═════ DATA UNDER STUDY ═════

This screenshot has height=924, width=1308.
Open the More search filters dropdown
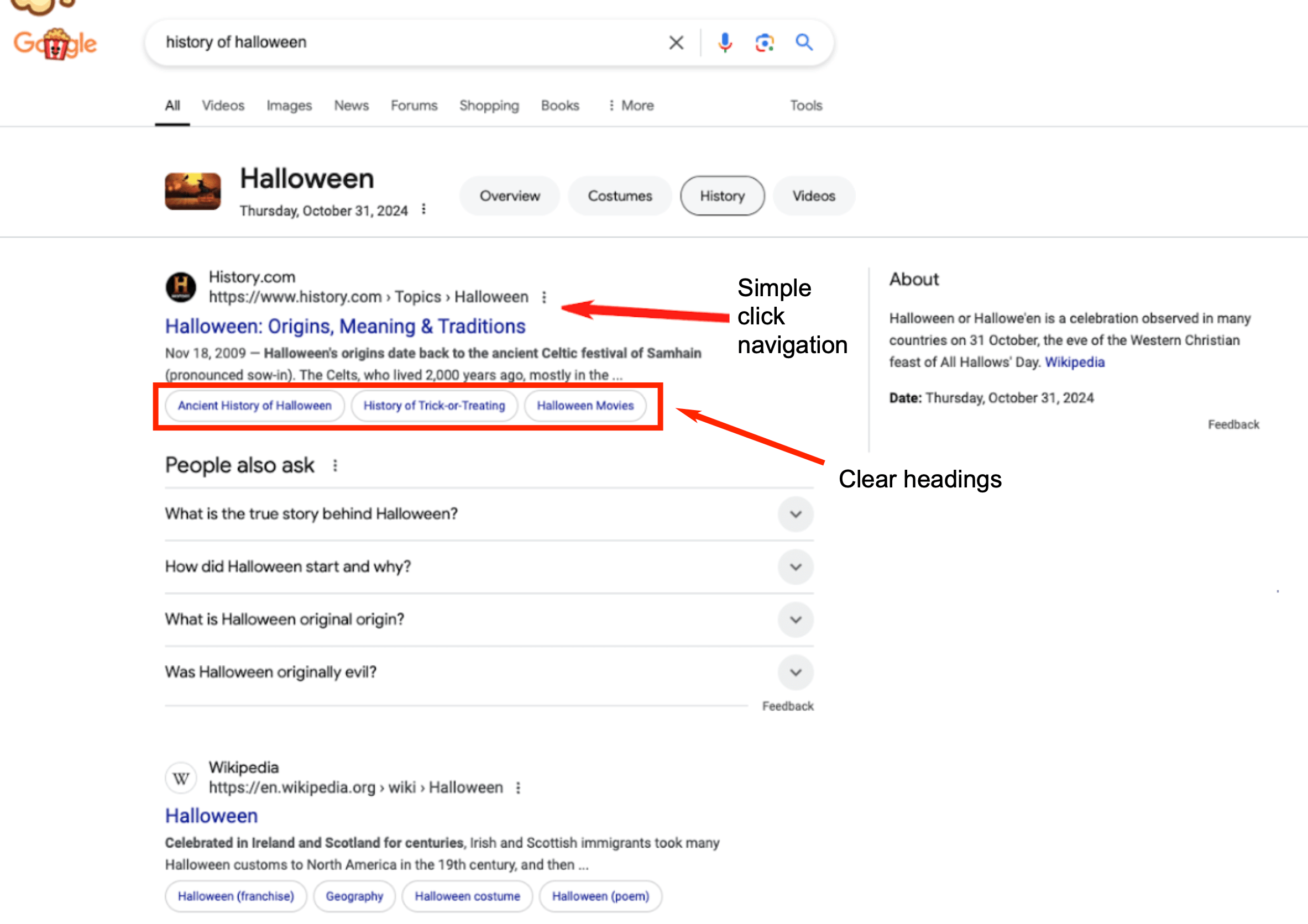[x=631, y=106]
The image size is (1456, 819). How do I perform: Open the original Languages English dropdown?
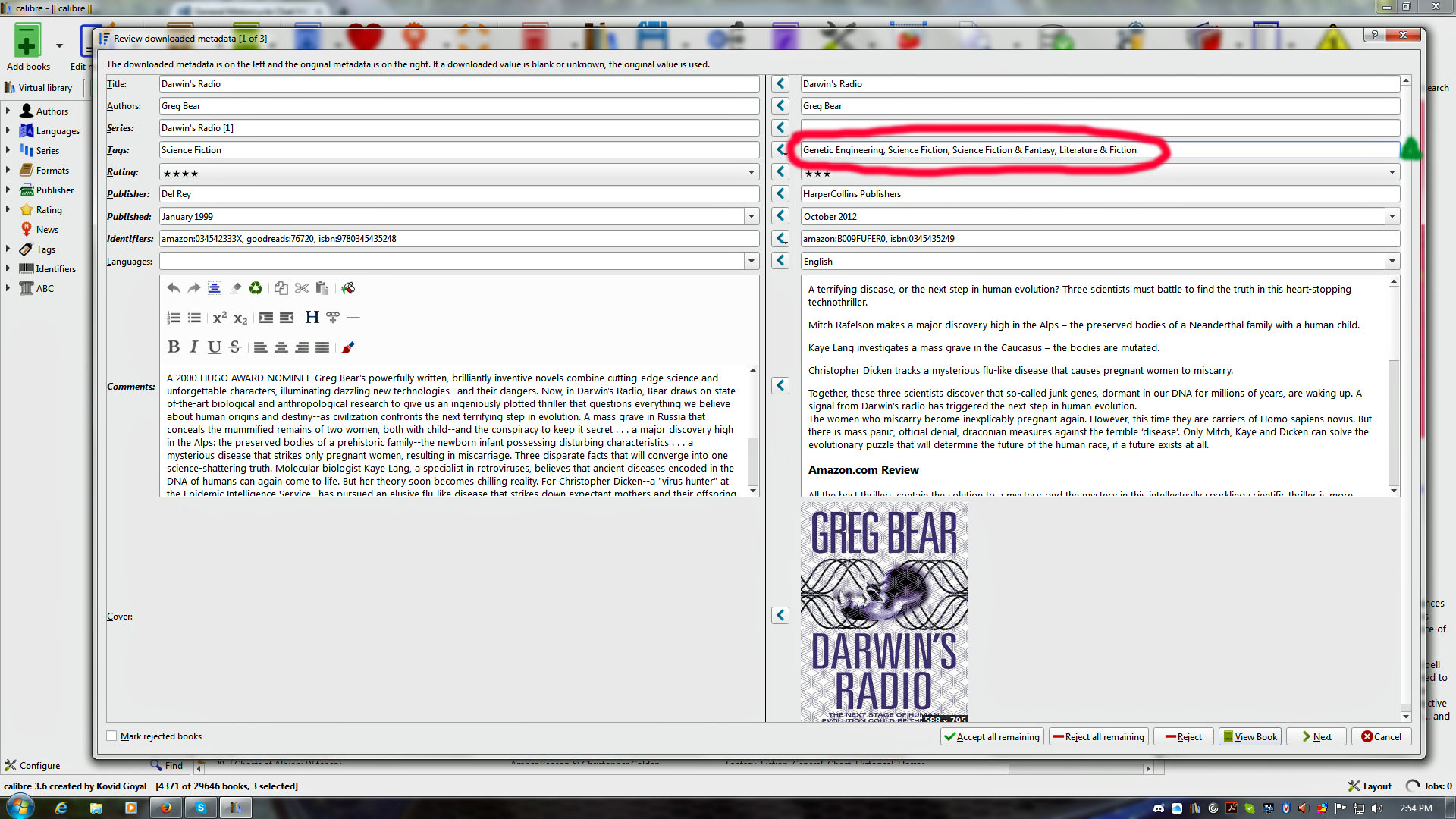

═════
═════ DATA UNDER STUDY ═════

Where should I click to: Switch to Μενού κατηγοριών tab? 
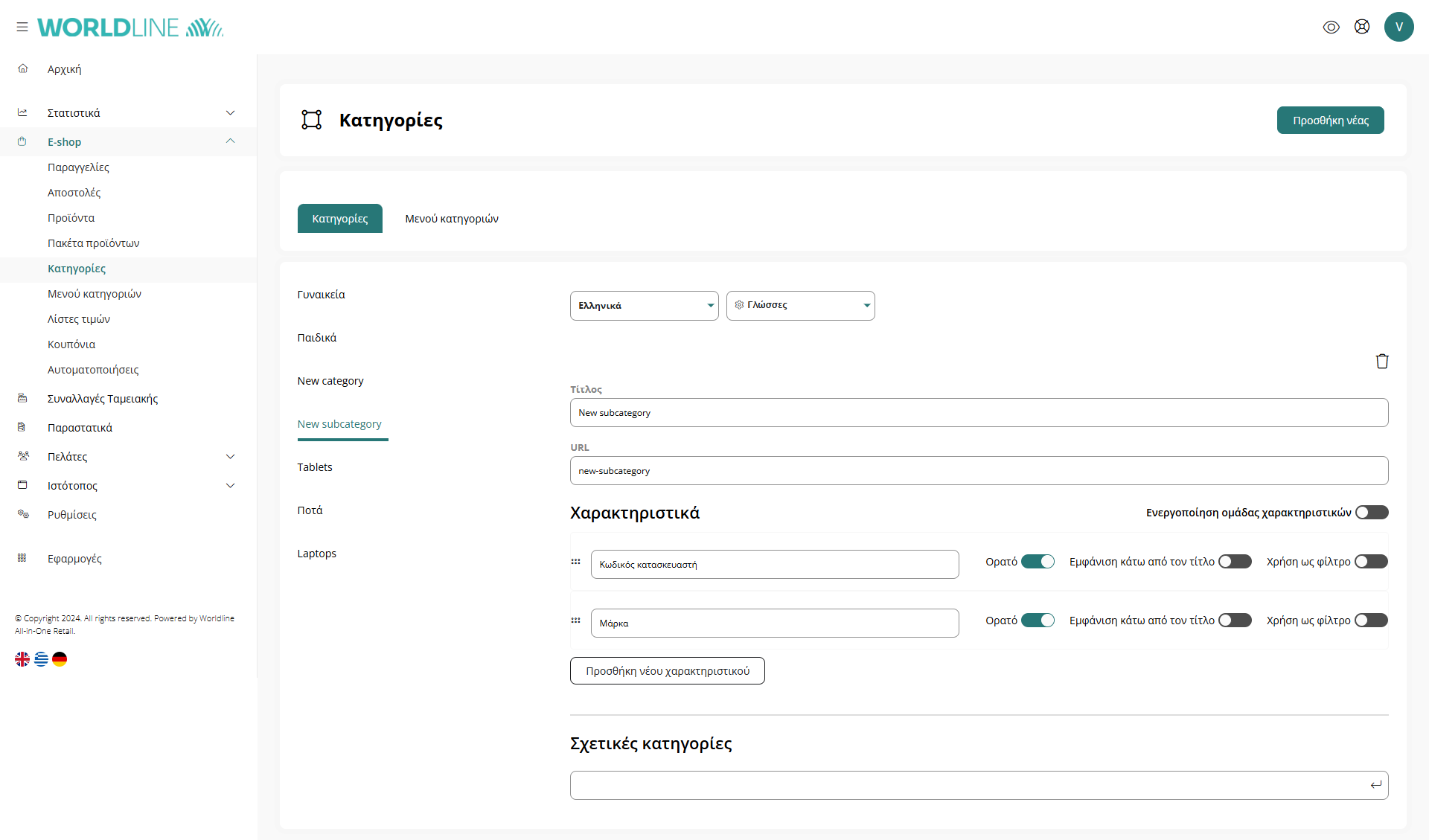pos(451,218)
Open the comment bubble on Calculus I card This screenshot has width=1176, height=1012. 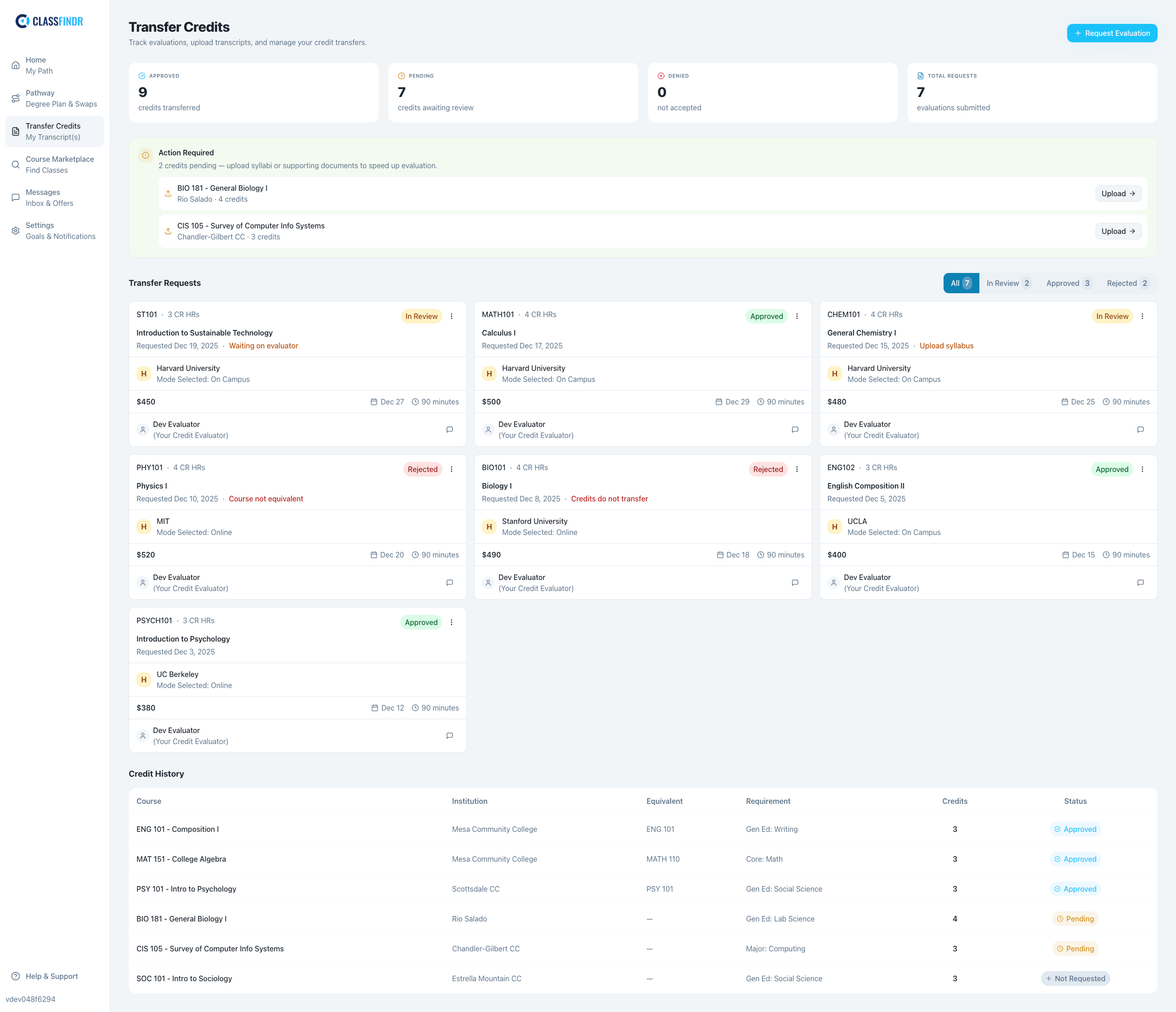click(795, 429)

═════
═════ DATA UNDER STUDY ═════

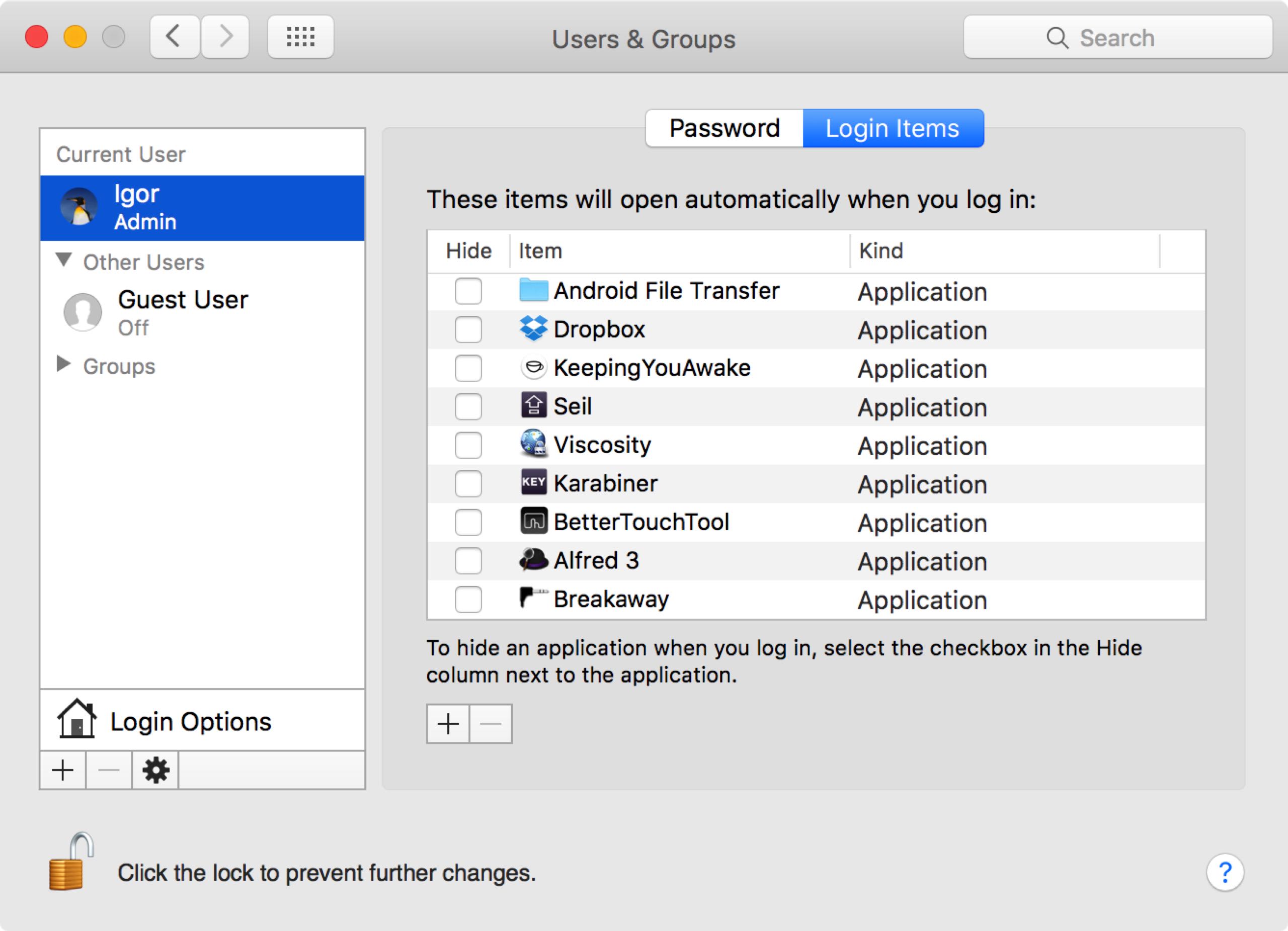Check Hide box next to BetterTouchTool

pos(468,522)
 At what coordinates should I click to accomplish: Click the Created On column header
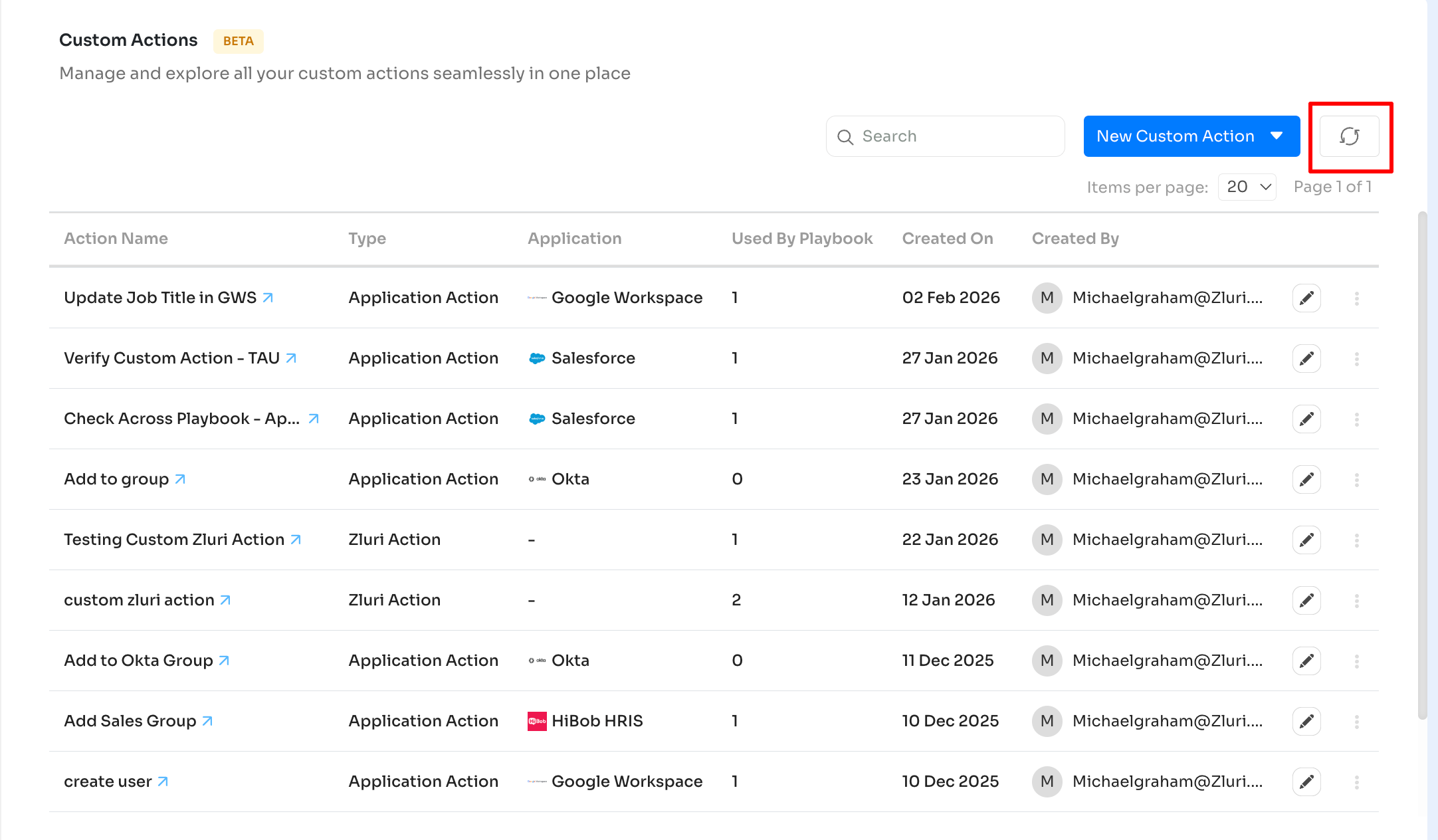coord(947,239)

═════

**WORK TO BE COMPLETED:** Starting at the line with "This screenshot has height=924, width=1308." and finishing at the line with "The image size", copy the material above exactly, both lines included. Nothing else goes in, and no pictures.

**RESPONSE TO THE EXERCISE:**
This screenshot has height=924, width=1308.
Open the More search filters dropdown
[x=631, y=106]
The image size is (1456, 819). How do I perform: Open the original Languages English dropdown?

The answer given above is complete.